Upregulation of NR4A3 and downregulation of cMYC in patient-derived samples
We tested to determine if NR4A3 and cMYC expression were correlated to reactivation of HIV-1 in patient derived cells. Latent CD4+ T-cells isolated from three independent aviremic HIV-1 patients (HO27, HO51, and HO55) were reactivated by α-CD28/CD3, and RNA was isolated from the virions and the cells. Rapid ex vivo evaluation of anti-latency (REVEAL) assay was used to measure the viral RNA as a way to measure viral particle production44, and RNAs isolated from the cells were used to determine the expression of cMYC and NR4A genes via qRT-PCR (Fig. 6a-e). We found that cMYC levels were down-modulated and NR4A3 were up-regulated in induced samples as compared to the uninduced controls in all three patients (Fig. 6b and c). Interestingly, NR4A2, which represses HIV-1 transcription was either down-regulated or unchanged (Fig. 6e). NR4A1 was variably expressed in different samples (Fig. 6d). These results indicated that cMYC and NR4A3 expression were correlated to HIV-1 reactivation in both CD4+ T cell lines and in primary CD4+ cells isolated from patients.

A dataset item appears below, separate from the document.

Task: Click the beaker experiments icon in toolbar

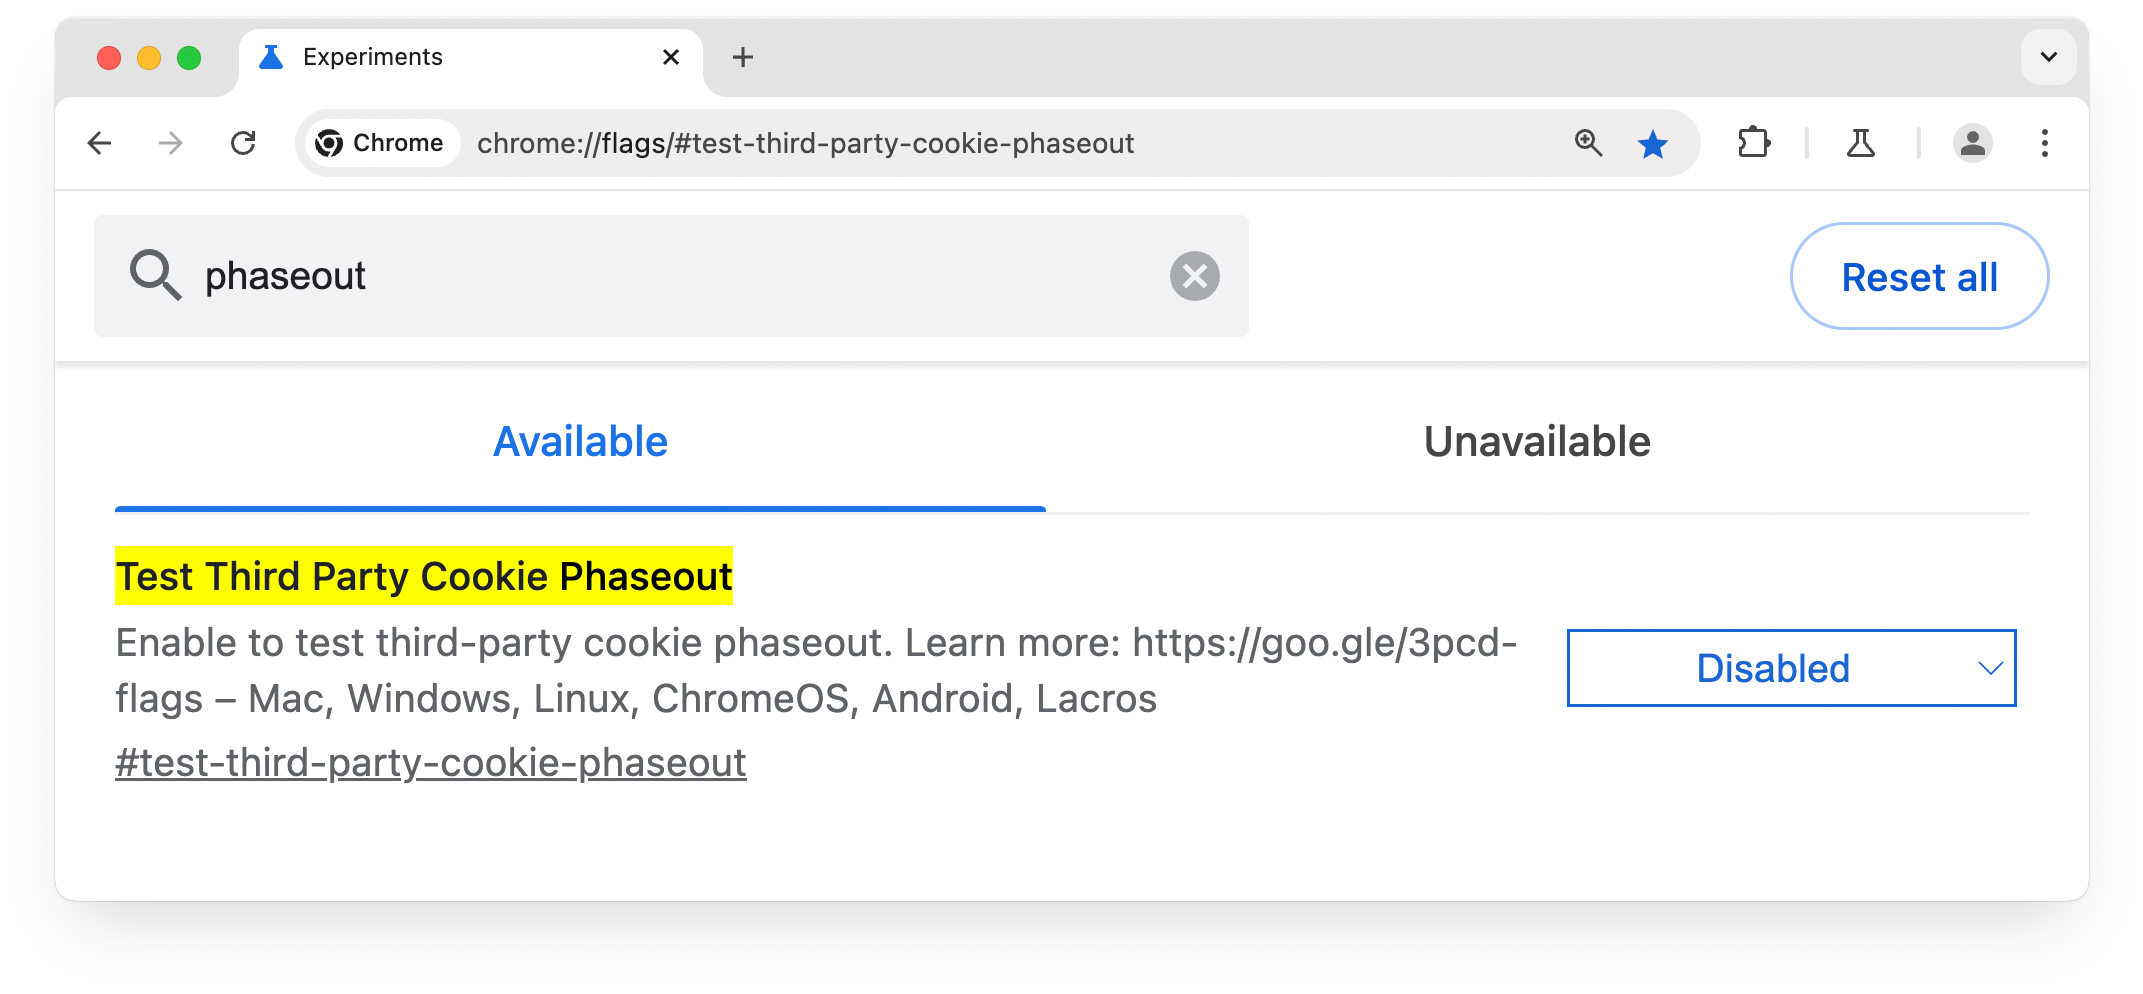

NR4A modulator and cMYC inhibitor SN-38 acts as an LRA to reactivate latent HIV-1
NR4A genes activate transcription of cellular genes by binding to common cis elements and are induced in response to T-cell activation45–50. NR4A genes play an important role in oncogenesis and act as tumor suppressors36. In cMYC-dependent AML, small molecule activators of NR4A1 and 3 have been shown to inhibit tumor growth by repressing cMYC51. Based on these studies we hypothesized that a drug that targets NR4A and represses cMYC could act as an LRA that can induce activation of HIV-1 provirus. In addition, TOP2A was one of the commonly repressed genes in HIV-1 positive cells, as indicated by network analysis (Supplementary Fig. S7c). We identified SN-38 (7-ethyl-10-hydroxycamptothecin), a derivative of topoisomerase-I inhibitor irinotecan (CPT-11), as one of the drugs that represses cMYC as a part of its mechanism of action52. Irinotecan is an FDA approved drug used as an anti-cancer agent and SN-38 is a 100 to 1000-fold more active metabolite of irinotecan53. We investigated the effect of SN-38 in inducing HIV-1 in five different latent cell line models, ACH2, U1, J-Lat, OM10.1 and J1.1. Our results indicated that while cMYC was repressed, NR4A3 was upregulated by SN-38 in all the five cell lines (Fig. 6f-h). Consistent with our hypothesis, transcription of HIV-1 was activated in all five cell line models, compared to DMSO treated control (Fig. 6g). Interestingly, the expression of NR4A1 and NR4A2 was much less compared to that of NR4A3 (Fig. 6i and j). Similar results were obtained when the cells were treated with PMA used as a positive control (Fig. 6f-j). These results indicated that SN-38 might act as a novel LRA which can reactivate latent HIV-1 provirus by repressing cMYC and activating NR4A3.